The above video, in which Australian(*) comedian John Clarke gives a witheringly succinct summary of the present European fiscal crisis, has been making the rounds of certain parts of the internet in recent days. It is great to see Clarke’s work getting attention in the world outside Australia, because he has been putting stuff as good as this out on a weekly basis for decades now.
In fact it would be nice if Australian political satire became better appreciated in the world outside Australia more generally, because the totally tactless take no prisoners approach that much of it has can at times be refreshing in the world of bullshit in which we live. (Seriously, can you imagine anyone of any other nationality pulling off this?)
While John Clarke’s mock interviews are often hysterically funny, perhaps his greatest piece of work is the television series The Games, that ran on Australian television in 1998 and 2000. This series was a mock documentary that supposedly chronicled officials organising the Sydney 2000 Olympic games. It showed idiotic bureaucrats getting into all kinds of dubious scandals of incompetence, massive waste, and corruption. The first series of this program ran several years before the Sydney games, and was met by a certain amount of bafflement by audiences as the fact that the Olympics were indeed being run by incompetent idiots was not at that point widely appreciated. By the year 2000, actual scandals had occurred to such an extent that the program looked like a rather mild reflection of reality. The second series ran immediately before the Olympics in 2000, and people watched it, nodded, and rather wished that reality was not like that.

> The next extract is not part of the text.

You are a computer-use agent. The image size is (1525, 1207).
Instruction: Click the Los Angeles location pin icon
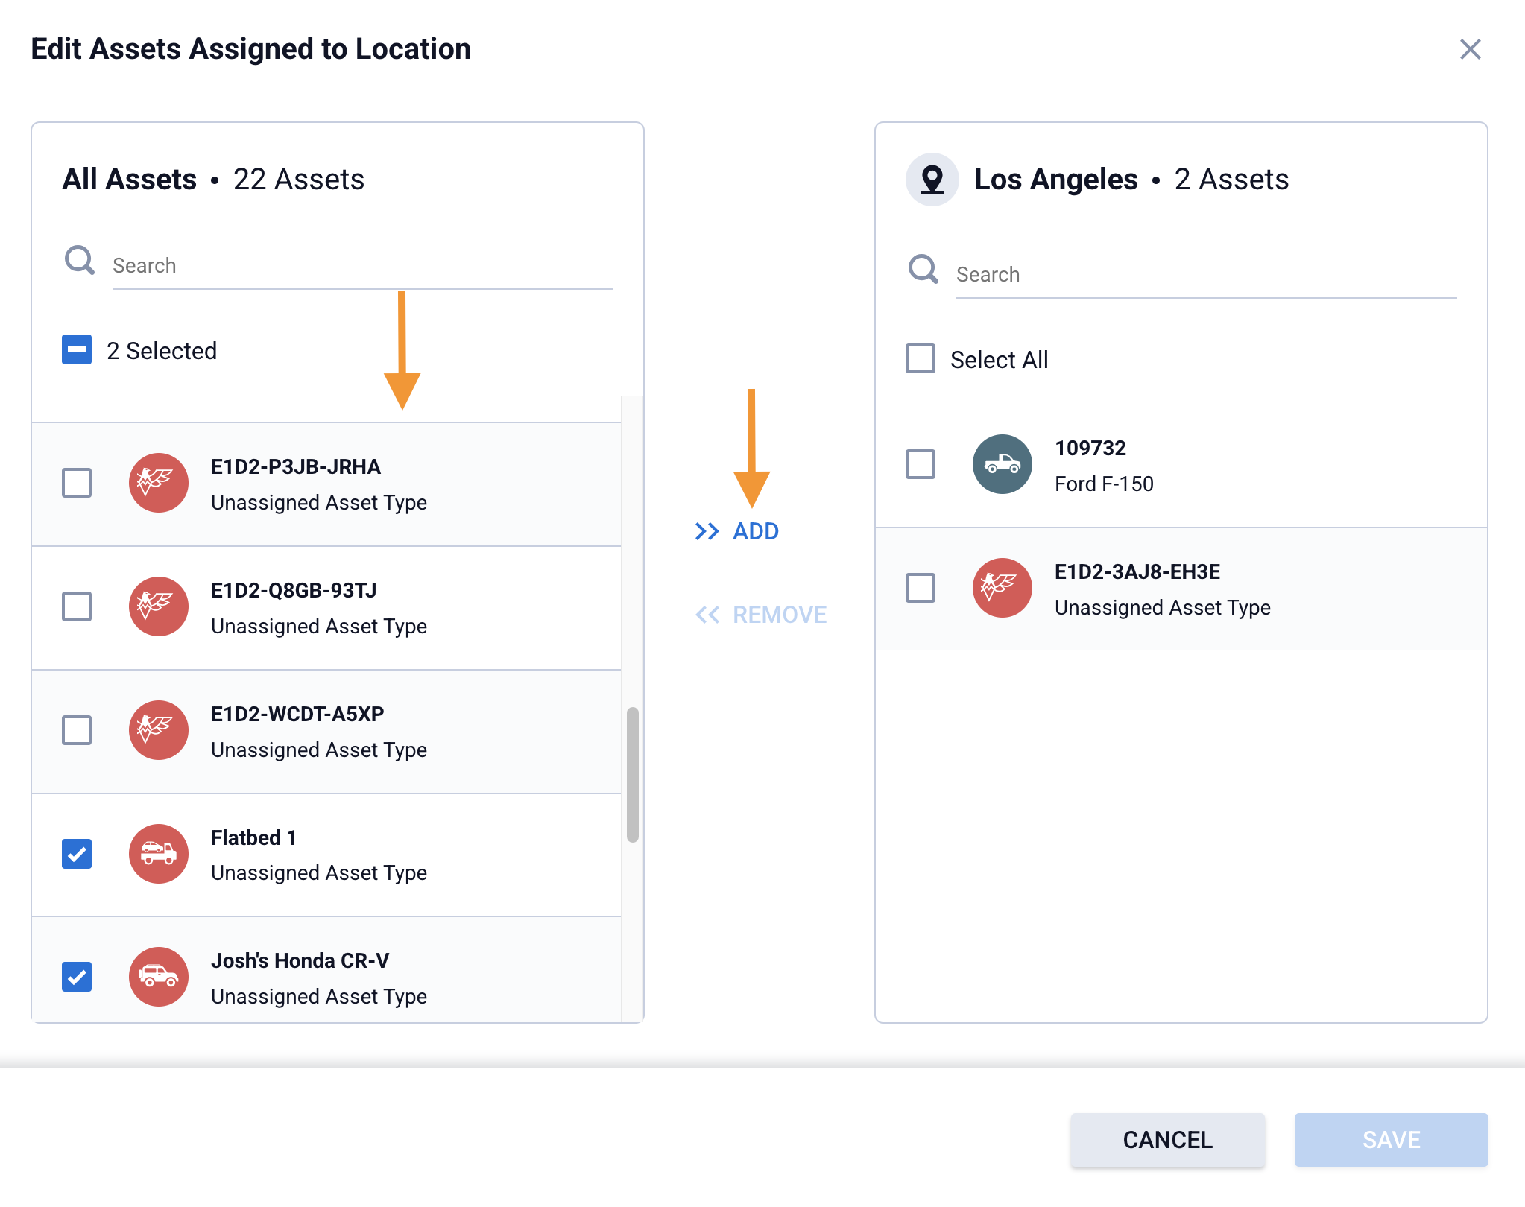(x=932, y=180)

Two years out from the London Olympics of 2012, we have seen nothing anywhere near this harsh in the British media. Perhaps this is because British television lacks the viciousness of certain parts of Australian television. (Print media are completely the other way round. Australian newspapers entirely lack the viciousness of the London tabloids). If the BBC or any of the other television networks over here had any style, they would simply take the Australian program from 1998 and run it. In prime time.
(*) Clarke is actually a New Zealander, in about the same sense that William Shatner is a Canadian.
Love the chasers’ war on everthing. 😀
To be clear, the borrowers are governments, the lenders are institutional investors, AKA pension funds, AKA, your grandmother.
It’s not Italy owes Spain, Spain owes Italy, it’s Italian Government owes Spanish investors, Spanish Government owes Italian investors.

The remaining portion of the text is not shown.